Раньше, году скажем так в пятнадцатом, оно ведь как было: Приеду я в гости к дядюшке, а тот уже при полном параде за широко, по-богатому накрытом столом сидит подбоченясь, и смотрит на всё царящее окрест него великолепие спесиво и как бы одним лишь только взглядом уже говорит, что этим всем его не удивить, и что он, ежели пожелает, то во сто крат шире и изысканнее может себе организовать досуг. А супротив его уже дорогих сортов водка, только что взятая с холода и не ленясь перелитая в графинчик, изъятый по такому случаю из недр серванта. По графинчику ползёт, оставляя в изморози кривенький след, горючая слеза, а чуть поодаль уже и лафитничек дожидается принять в себя сокровенное.

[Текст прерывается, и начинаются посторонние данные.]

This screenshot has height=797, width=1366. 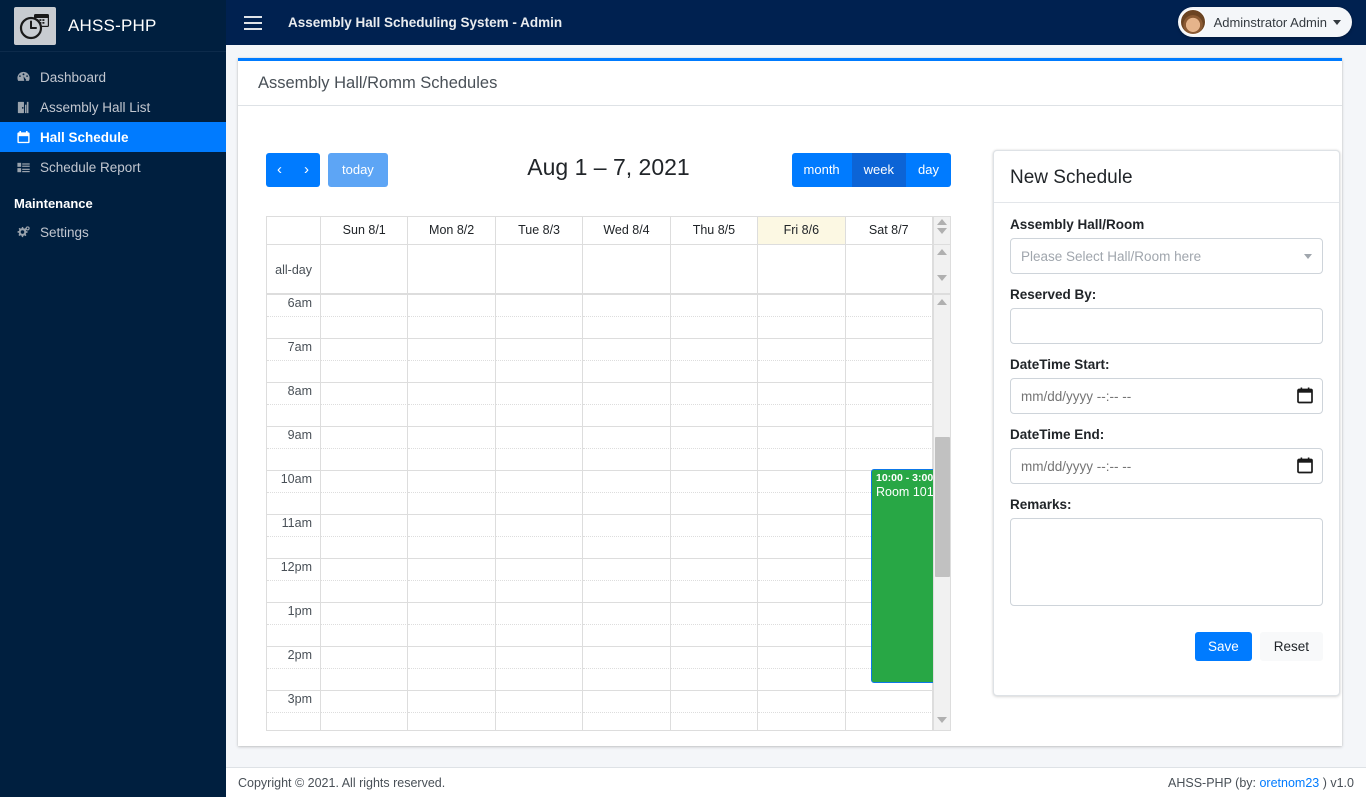 I want to click on time-grid-scrollbar, so click(x=942, y=512).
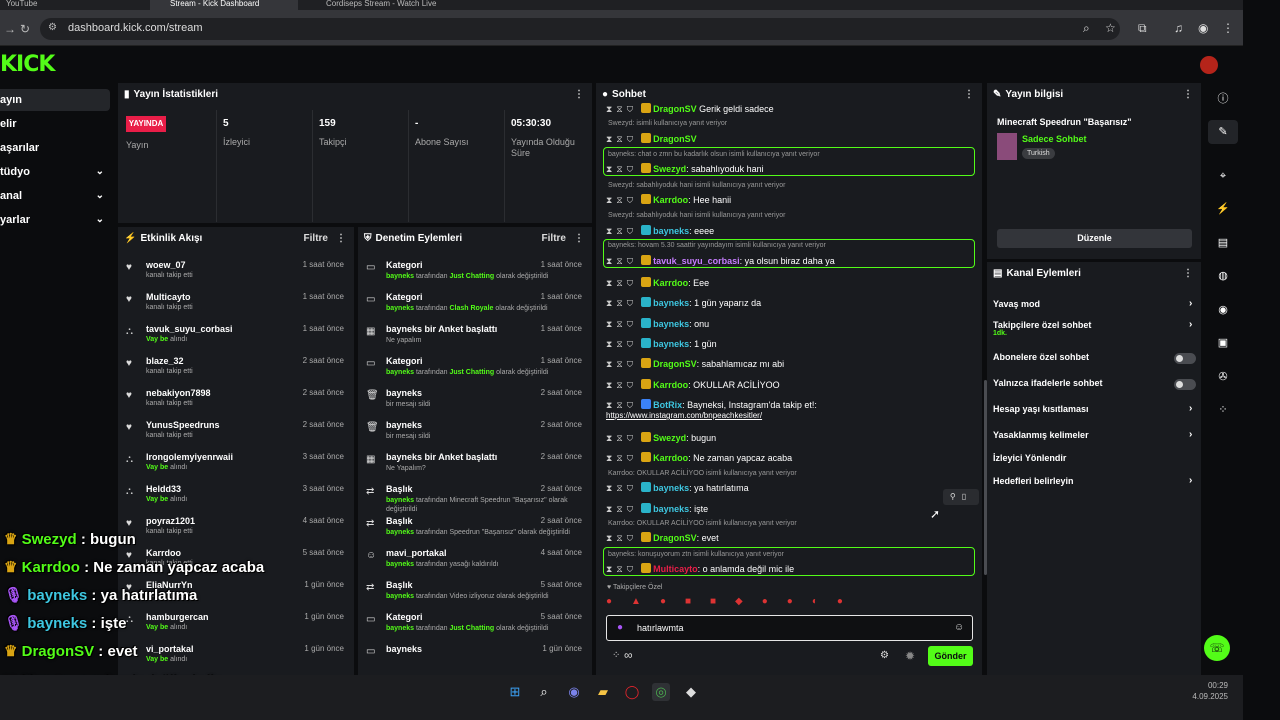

А за этим, как вы уже наверняка догадались, дело не станет, и вот уже дядюшка чинно даже не выпивает, а втягивает в себя ледяную, заграничную, а потом, довольно крякнув и беззлобно выругавшись, хватает щепотью прямо из хрустальной салатницы крупного посола капусту и долго ею хрумкает, довольно щурясь.
И так — до трёх раз кряду, но не скоропалительного пьянства ради, а исключительно лишь для соблюдения неписанного этикета потребления. Окончив с третьей, он откидывался на спинку стула, обстоятельно закуривал, и помахивая перед лицом жирно блестящими капустным соком пальцами, начинал мыслить государственно и всё больше вслух.
Всё, решительно всё человеку нравилось и всем он был в полнейшей степени доволен. Одобрительно кивал он мурлыкающему телевизору и сам излагал имеющиеся у него взгляды на происходящее, всё больше налегая на вещи масштабные, далеко идущие, отмечая значимые вехи и важные свершения. Спортивные ли то победы, внешнеполитические ли дела, иная ещё какая ракета полетела куда-то — всё дядюшку моего неизменно умиротворяло и наливало особым, благостным светом, коим он, сидя за широким своим столом, светился густо, хоть и не особо ярко, вроде как за миллиарды километров непроглядного мрака отсюда, красный карлик неспешно рдеет в чёрных пустынях космоса, не хватая особых признаний, но в тоже время с неизменным достоинством и таким самодовольством, что любо-дорого, и иным бы излишне ярким выскочкам — и поучиться не грех такому то.
Сейчас такой роскоши увы нет. Стол у дядюшки как и прежде широк и хлебосолен, это да, но что-то в какой-то момент пошло не так в казалось бы отлаженной годами схеме. Графинчика нет, и непонятно куда девался, равно как и лафитник куда-то начисто запропастился. Спиртное, хоть и по прежнему не из дешёвых, однако стоит по казённому в изначальном своём купаже и охлаждено крайне скверно, практически вовсе не охлаждено. Нету былой купеческой удали, не та фактура.
И потребляет оное питье дядя всё больше морщась, рывком, без былой грации и пластики, и всё больше ни как удовольствие, а повинности досадной подобно.
Выпив, сразу закуривает, на закуску даже и не смотрит, и разговор заводит угрюмый, бесперспективного характера. Эти у него, понимаешь ли, сволочи, а те — натурально черти. Путают берега, не вывозят абсолютно и творят сущую вакханалию.
Телевизор стал смотреть редко, былых ток-шоу да сериалов про месть Хромого нет и в помине. Смотрит по большей части что-то невнятное, про путешествия и жизнь муравьёв в тропических странах.
И вроде ведь не хвор, и на возраст пенять ещё рано, а вот на тебе, такое вот разительное отличие от былого. Ума ни приложу, от чего человек так скуксился, с чего на него такой морок навалился.
А тут ещё и племяш непьющий, сидит как истукан со своим чаем, да отвечает односложно. Одни расстройства, короче.
Такие вот наблюдения в отдельно взятом сегменте реальности.